Kapanmış, hiç açılmayacak bir perdeyi…
Bugüne kadar işlenmiş ne kadar günah varsa hepsinin faili ben oldum, aynada gördüğüm maktul… bendim. Bir anda yeryüzünde siyaha boyanmış ne kaddar duvar varsa dört yanıma dikiliverdi, yer bile çatladı, yüzüm çatladı, ellerimmm… çat la dı. Bir masada tüm ışıklar üzerime düştü, altında kaldım. –altına kandım.- Ağzım, burnum yamulmuş, işlemediğim suçun tek zanlısı oldum. Elimin değmediği, gözlerimin görmediği, nefsimin üzerine eğilmediği, niyetimin bir an bile kaymadığı bir hırsızlığı soruyordu ahlakımın bekçileri.
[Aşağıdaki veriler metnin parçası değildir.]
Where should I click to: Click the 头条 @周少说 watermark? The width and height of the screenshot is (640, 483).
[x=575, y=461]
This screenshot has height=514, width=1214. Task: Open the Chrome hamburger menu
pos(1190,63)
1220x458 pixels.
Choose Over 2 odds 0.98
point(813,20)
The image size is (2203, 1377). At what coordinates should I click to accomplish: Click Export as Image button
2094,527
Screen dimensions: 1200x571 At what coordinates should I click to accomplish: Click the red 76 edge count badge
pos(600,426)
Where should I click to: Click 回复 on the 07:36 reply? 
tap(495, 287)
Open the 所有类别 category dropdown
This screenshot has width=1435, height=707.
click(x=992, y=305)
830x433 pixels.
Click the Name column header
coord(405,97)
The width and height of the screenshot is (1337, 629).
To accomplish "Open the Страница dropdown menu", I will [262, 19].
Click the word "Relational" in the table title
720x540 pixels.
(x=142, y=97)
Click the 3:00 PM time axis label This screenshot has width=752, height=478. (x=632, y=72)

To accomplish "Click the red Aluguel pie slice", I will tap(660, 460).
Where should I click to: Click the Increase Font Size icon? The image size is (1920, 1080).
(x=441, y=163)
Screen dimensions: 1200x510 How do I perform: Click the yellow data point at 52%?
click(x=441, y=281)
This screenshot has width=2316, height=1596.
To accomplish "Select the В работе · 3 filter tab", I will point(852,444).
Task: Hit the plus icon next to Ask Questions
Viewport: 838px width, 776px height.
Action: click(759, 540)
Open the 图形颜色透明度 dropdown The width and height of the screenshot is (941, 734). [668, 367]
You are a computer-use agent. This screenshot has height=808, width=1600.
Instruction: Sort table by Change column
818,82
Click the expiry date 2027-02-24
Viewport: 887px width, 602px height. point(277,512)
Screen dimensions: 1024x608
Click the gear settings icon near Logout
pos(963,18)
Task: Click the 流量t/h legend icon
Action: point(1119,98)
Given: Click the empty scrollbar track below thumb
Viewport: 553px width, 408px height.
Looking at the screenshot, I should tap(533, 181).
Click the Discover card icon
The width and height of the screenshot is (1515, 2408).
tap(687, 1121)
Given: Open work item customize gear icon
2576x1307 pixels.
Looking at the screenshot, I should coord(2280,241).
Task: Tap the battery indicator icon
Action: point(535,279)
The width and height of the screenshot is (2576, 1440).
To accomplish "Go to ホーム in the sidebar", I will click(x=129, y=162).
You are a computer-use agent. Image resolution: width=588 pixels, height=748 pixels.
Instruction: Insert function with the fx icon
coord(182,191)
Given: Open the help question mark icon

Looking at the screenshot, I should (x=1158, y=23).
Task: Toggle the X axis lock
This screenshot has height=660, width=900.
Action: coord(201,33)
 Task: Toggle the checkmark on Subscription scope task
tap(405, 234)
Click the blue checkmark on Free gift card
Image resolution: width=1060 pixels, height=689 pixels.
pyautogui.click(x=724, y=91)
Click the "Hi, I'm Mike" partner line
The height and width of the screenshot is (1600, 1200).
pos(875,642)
Üstelik hepsi beni ne kadar sevdiğinden bahsediyordu aynı zamanda, -ama… şey… babam beni hiç böyle sevmezdi de.- Korkmadım… -korktum, korkuyorum.-
Zile aldırmayan, arkası gülmeyen bir kapıyı…
Bu masada ne desem yalan oldu. -bennn yap!madım.-. Nafile ama, “evet, yaptı.” dediler ve burada fiskosa en çok ne konursa çokça o olmuş olurdu. -öyle oldu.- Diyorum ya ne desem inanmazlar… –inanmadılar.- çünkü bu masaya oturmak zorunda kalan herkes doğrunun asıl yüzünü söyleyememişti ve zaten bu giysiler içinde, bu giysilerin doğasında, bu giysilerin anasında, bu giysilerin –çevirin bakın- etiketinde “yalan” vardı, söylenmişti. –ama ben çalmadım ve yalan söylemem. annem de hiç yalan söylemezdi.-
Çınlayan duvarları…
“Bizden” ya da “onlardan” olmak… Ve diyorum ya ben seçemedim, daha ilk gün zaten bu giysiler içinde yalnızca “onlardan” olabildim, sandım belki –kandım-. –hem böyle hiç kimse, hem herkes? nasıl peki?- Şaşkın.
Vakitsizliği…
Karanlık bir gecede, papatya giyinmiş koccamaaan canavar ağaçlar içerisinden geçerek üç koridor arşınladım. Onlar gözlerini bir anahtar deliğinden içeri buyur ettiler, -ben etmedim.- gözleri büyüdü büyüdü küçüldü, her yere gözleri düştü. Gözleri… yaşardı, odam ıslandı, -inanmadım.- Bende onlarınkinden azdı yaş’’’ardı ama çoğunca, -herkes onların sellerini gördü.- Parmaklarımın uzandığı kapılarda yaşıma da başıma da yakışmayan titremeler aldı ellerimi, benim olmayan bitmez bir telaşa taşıdı yüreciğimi. Bir odayı arşınlarken, -bilmem kaç kere?-, üç araya girdim, -kaç araya gittim?- üçünde de eksilmedi taşikardim.
“Hadi bana eyvallah.” diyemeyişi…
Sonra birden tüm dedi ve kodu tvler benden bahseder oldu. Kimi ahhh’larla yan yana koydu adımı, kimi dudağının sol cenaaahını ve burnunu hafifçe yukarı kaldırıp kafasını, arabanın önüne konan süs köpekleri gibi, iki yana sallayarak “ben demiştim.” dedi, kimi… kimi… kimi? kim mi? Sustu. En çok susan itti ayağımın altındaki iskemleyi. Bir işe yarayabilseydi keşke kolye niyetine bir halata aksesuar olmuşluğu boynumun. Geçirdim tastammam tasmamı, -kasma mı? nasıl?- Bu oyunumun, ki 1. tekil ile kurulmuşluğu var sözde -hem yalnızlıktan- o kişisi ben olamadım –kimim ben?- kaydım, dalıma yabancılaştım süzüldüm bi’ yaş bi’ yaş bi’ yaş daha ve seller… havaya.
Hepsi masada başıma dikilmiş bekçinin hemen ardında el ovuşturup, kahkaha atıyorlardı, -hayatımın dibbi, kalbimin ritmi gibi- “kaaahhh kahahahahaahaahaaa”. İşte burada bir anda ne “bizden” ne “onlardan” olabildim hatta. Hiiiiiiç… kimse. Her kimse? Tuz şükkür, az teşekkür.
Yokluğu…
En önce bu etrafımdaki kara duvarlara, sonra gözlerimin hemen üstü hem saçlarıma sınır alnıma yazılsın: ÖLÜM VAR.
ölüm var…
ölü’m var…
-şeyy, yaralar…
hiç iyi’leşir mi?-
-ölüm en çok uyuyana var da.-
-------------------------------------------------------------------*
Bunun için mi ciğerimin besini?
Bunu için mi yarattın ya Rab Esin’i?